## Supplied material
[Start of Attachment]
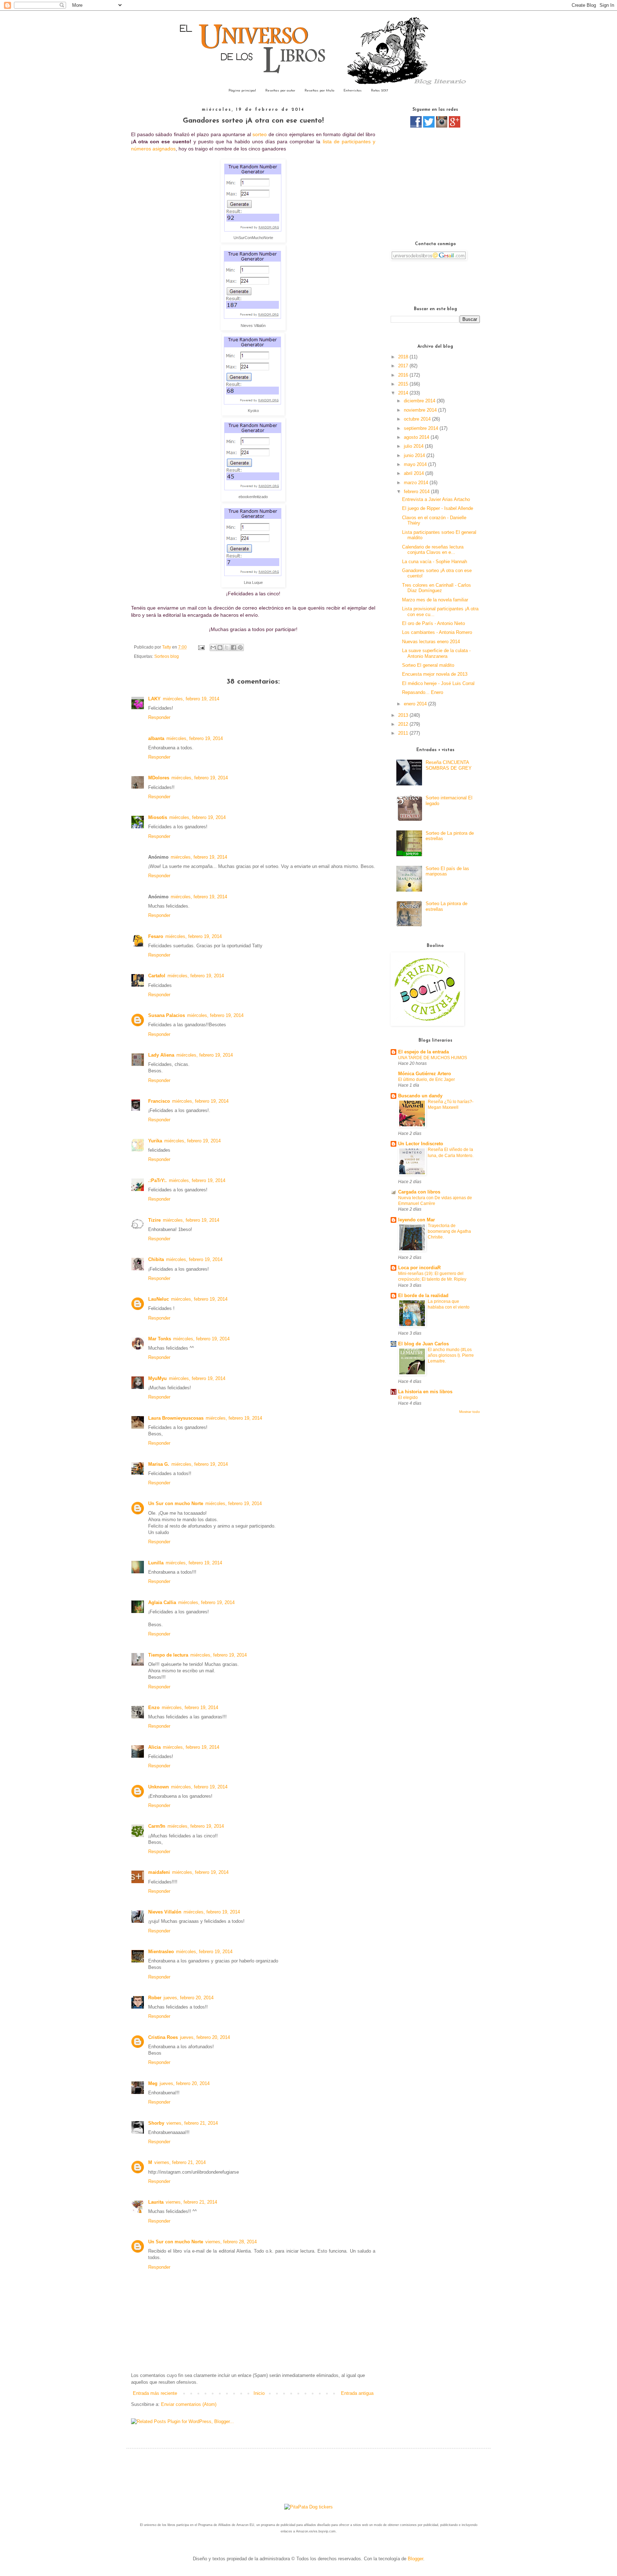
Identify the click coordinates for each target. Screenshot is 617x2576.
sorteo (259, 134)
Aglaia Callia (162, 1602)
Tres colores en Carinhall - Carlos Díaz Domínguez (436, 588)
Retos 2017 (379, 91)
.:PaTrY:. (157, 1180)
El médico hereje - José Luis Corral (438, 683)
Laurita (156, 2202)
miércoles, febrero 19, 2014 (191, 698)
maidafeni (159, 1872)
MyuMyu (157, 1378)
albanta (156, 738)
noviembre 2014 (421, 410)
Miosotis (157, 817)
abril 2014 (414, 473)
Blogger (415, 2558)
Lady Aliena (161, 1055)
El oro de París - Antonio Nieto (433, 623)
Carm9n (156, 1826)
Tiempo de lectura (168, 1655)
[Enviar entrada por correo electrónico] (201, 647)
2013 (404, 715)
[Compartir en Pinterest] (240, 647)
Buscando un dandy (420, 1095)
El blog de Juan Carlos (423, 1343)
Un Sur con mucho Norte (175, 1503)
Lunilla (156, 1562)
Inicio (259, 2393)
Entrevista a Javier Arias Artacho (436, 499)
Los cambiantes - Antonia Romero (437, 632)
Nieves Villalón (164, 1912)
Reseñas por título (319, 91)
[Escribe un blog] (220, 647)
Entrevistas (352, 91)
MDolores (158, 777)
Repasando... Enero (422, 692)
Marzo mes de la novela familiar (435, 599)
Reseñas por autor (280, 91)
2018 (404, 356)
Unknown (158, 1787)
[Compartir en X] (226, 647)
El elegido (408, 1397)
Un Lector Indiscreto (420, 1143)
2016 (404, 375)
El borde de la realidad (423, 1295)
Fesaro (155, 936)
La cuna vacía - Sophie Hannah (434, 561)
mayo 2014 (416, 464)
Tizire (154, 1220)
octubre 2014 (418, 419)
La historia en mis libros (425, 1391)
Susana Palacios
[End of Attachment]
## What the exercise asks
Please print exactly the lines from the one containing "[Compartir en X] (226, 647)" through the last line of the records, both included, and nothing else.

## Response
[Compartir en X] (226, 647)
El elegido (408, 1397)
Un Lector Indiscreto (420, 1143)
2016 (404, 375)
El borde de la realidad (423, 1295)
Fesaro (155, 936)
La cuna vacía - Sophie Hannah (434, 561)
mayo 2014 (416, 464)
Tizire (154, 1220)
octubre 2014 (418, 419)
La historia en mis libros (425, 1391)
Susana Palacios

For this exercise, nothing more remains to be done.